De nombreux détaillants et multinationales ont remanié leurs comités de direction au cours de l’année écoulée. Des divergences d’opinion, des résultats médiocres ou des comportements inappropriés ont souvent joué un rôle. Les entreprises sont-elles moins patientes avec leurs dirigeants ? Voici un aperçu.
Écartés
Les multinationales, surtout lorsqu’elles sont cotées en bourse, n’hésitent pas à intervenir. Chez Unilever, Hein Schumacher a dû céder sa place après seulement un an et demi en raison de résultats décevants.

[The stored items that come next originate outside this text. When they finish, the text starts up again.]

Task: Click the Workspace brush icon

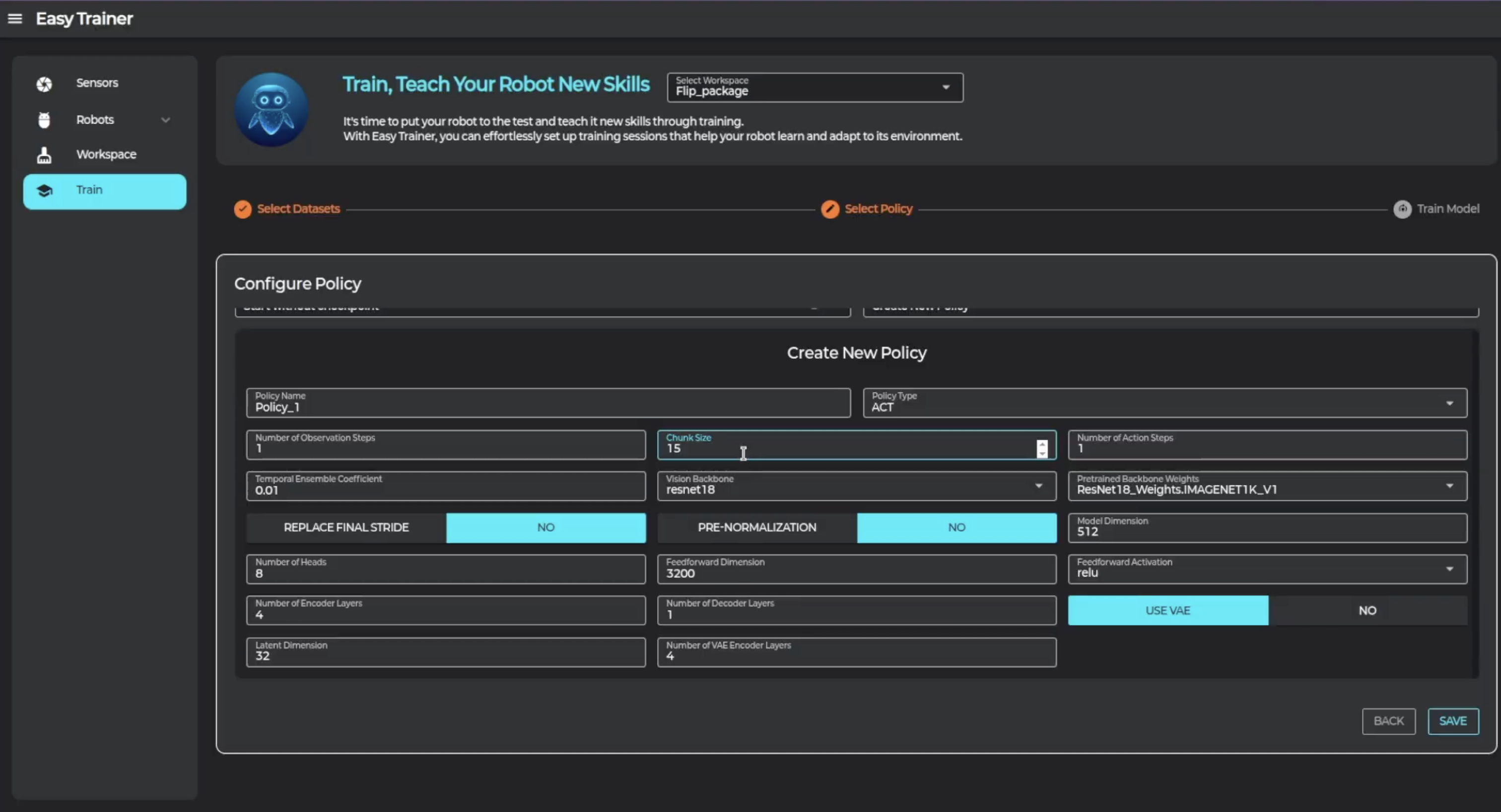Action: [44, 155]
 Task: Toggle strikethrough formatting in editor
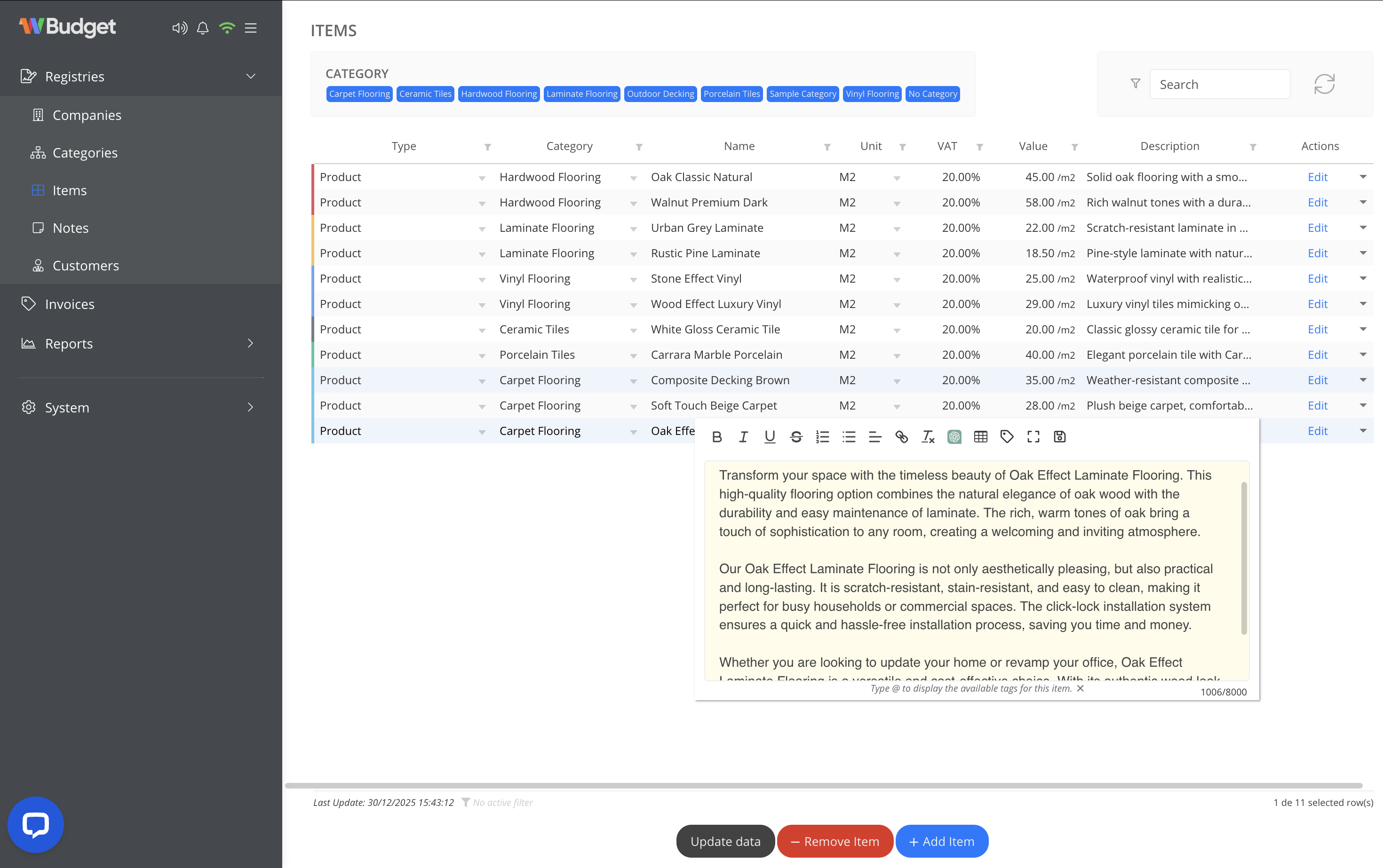[796, 437]
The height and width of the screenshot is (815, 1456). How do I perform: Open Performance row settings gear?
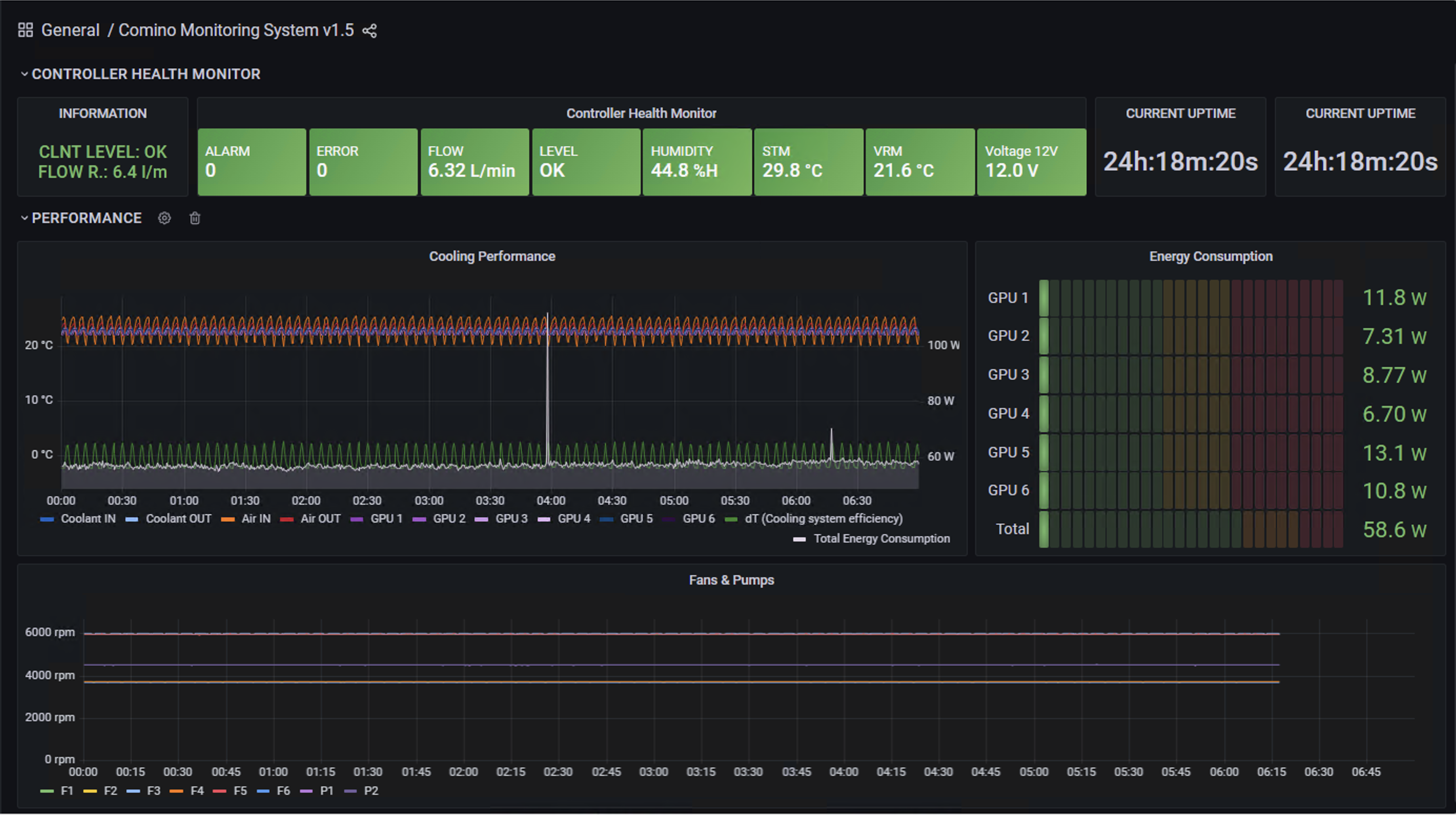point(164,218)
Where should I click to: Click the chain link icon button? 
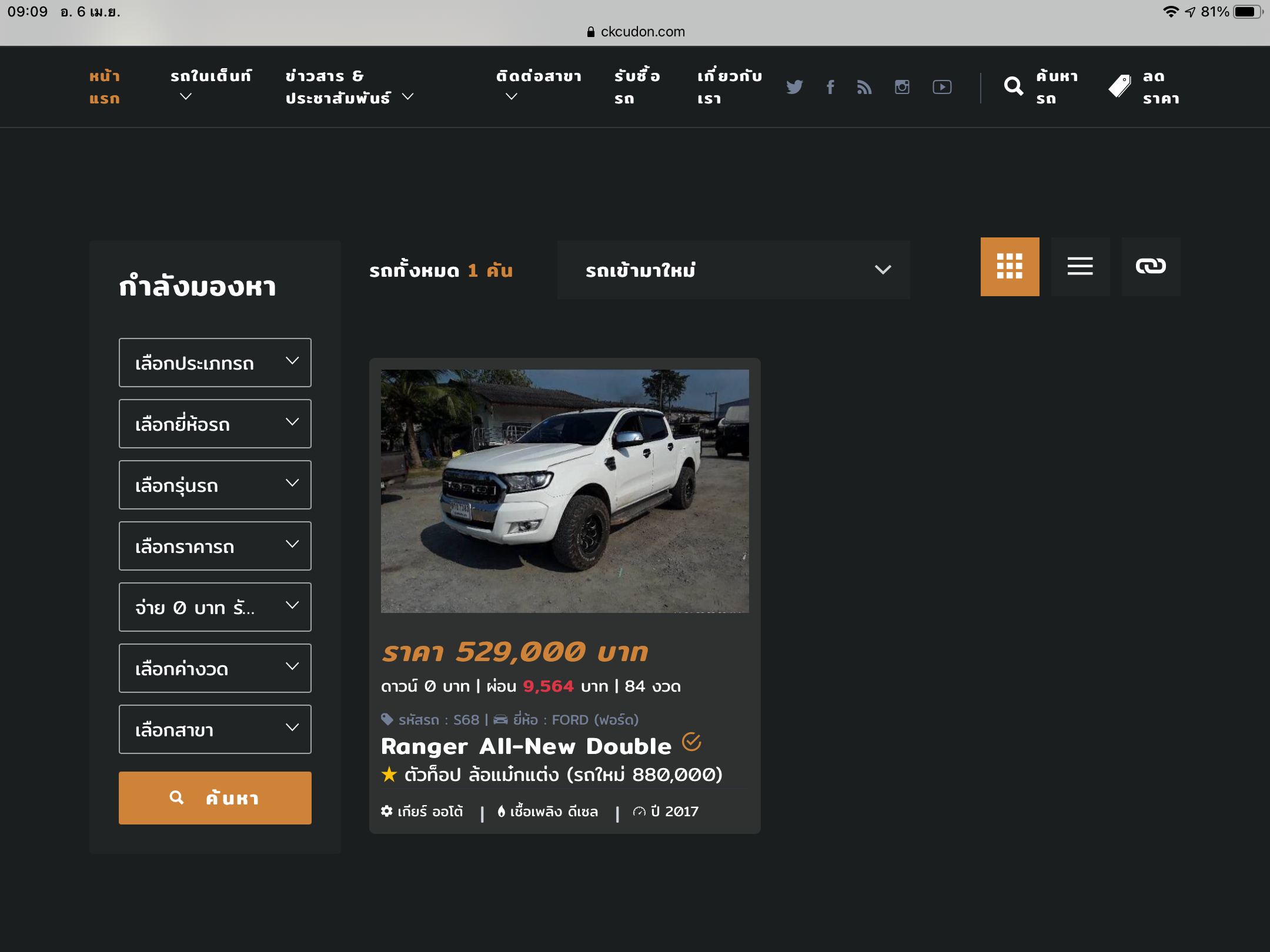click(1151, 267)
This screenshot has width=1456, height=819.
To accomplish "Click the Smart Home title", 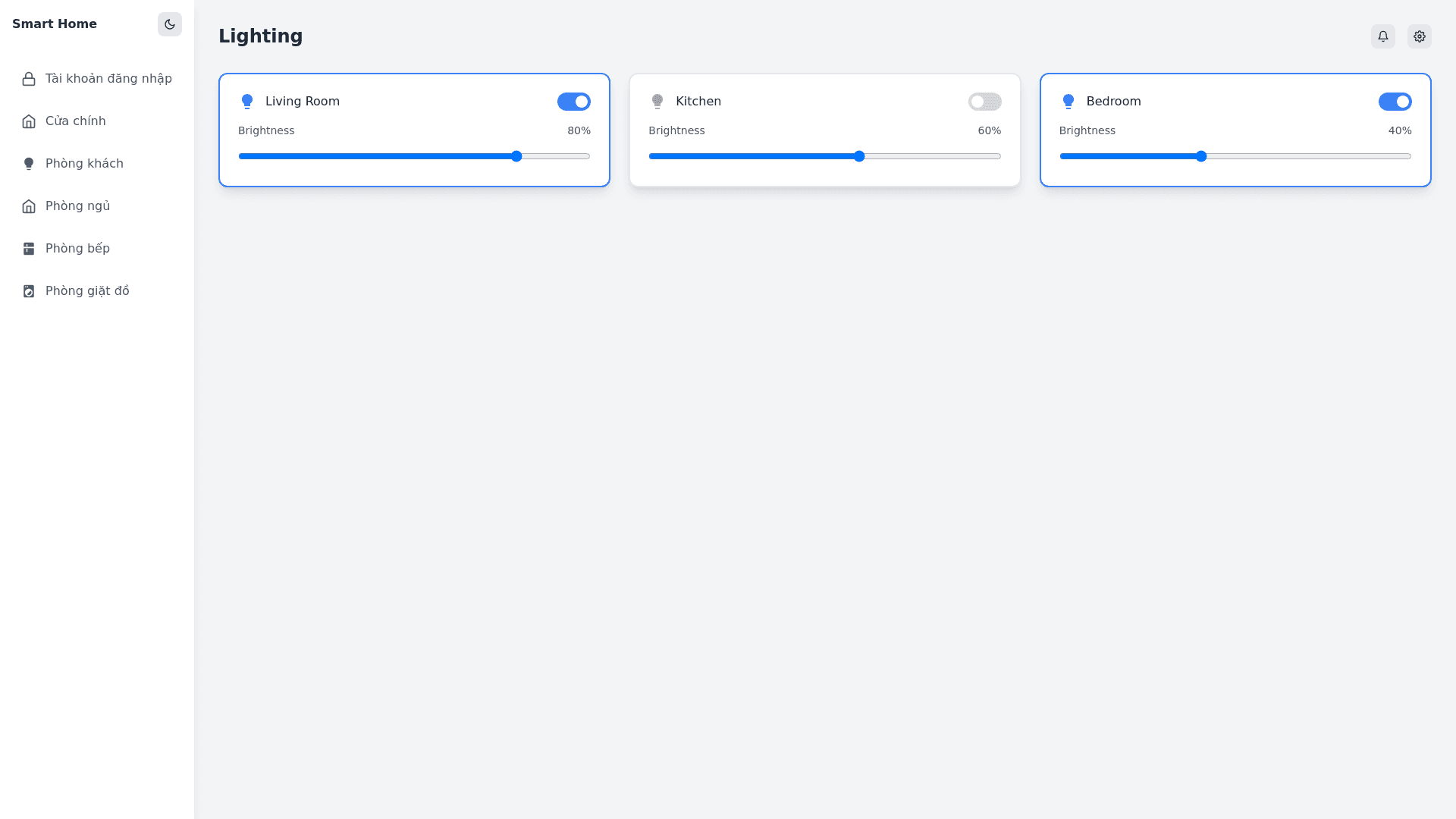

Il a été remplacé par son directeur financier Fernando Fernandez, qui a immédiatement annoncé une opération de « nettoyage ». Barbara Martin Coppola a connu un sort similaire chez Decathlon, où elle a été écartée et remplacée par Javier López au poste de PDG. Les faibles performances ont suffi à la chaîne canadienne de vêtements de sport Lululemon pour licencier son PDG Calvin McDonald. Chez Just Eat Takeaway.com (JET), le fondateur Jitse Groen a dû céder sa place à Roberto Gandolfo, à la suite du rachat par Prosus. Changements également chez El Corte Inglés: après le départ soudain du PDG Gastón Bottazzini, Santiago Bau a été nommé directeur général, tandis que d’autres changements ont également eu lieu ailleurs.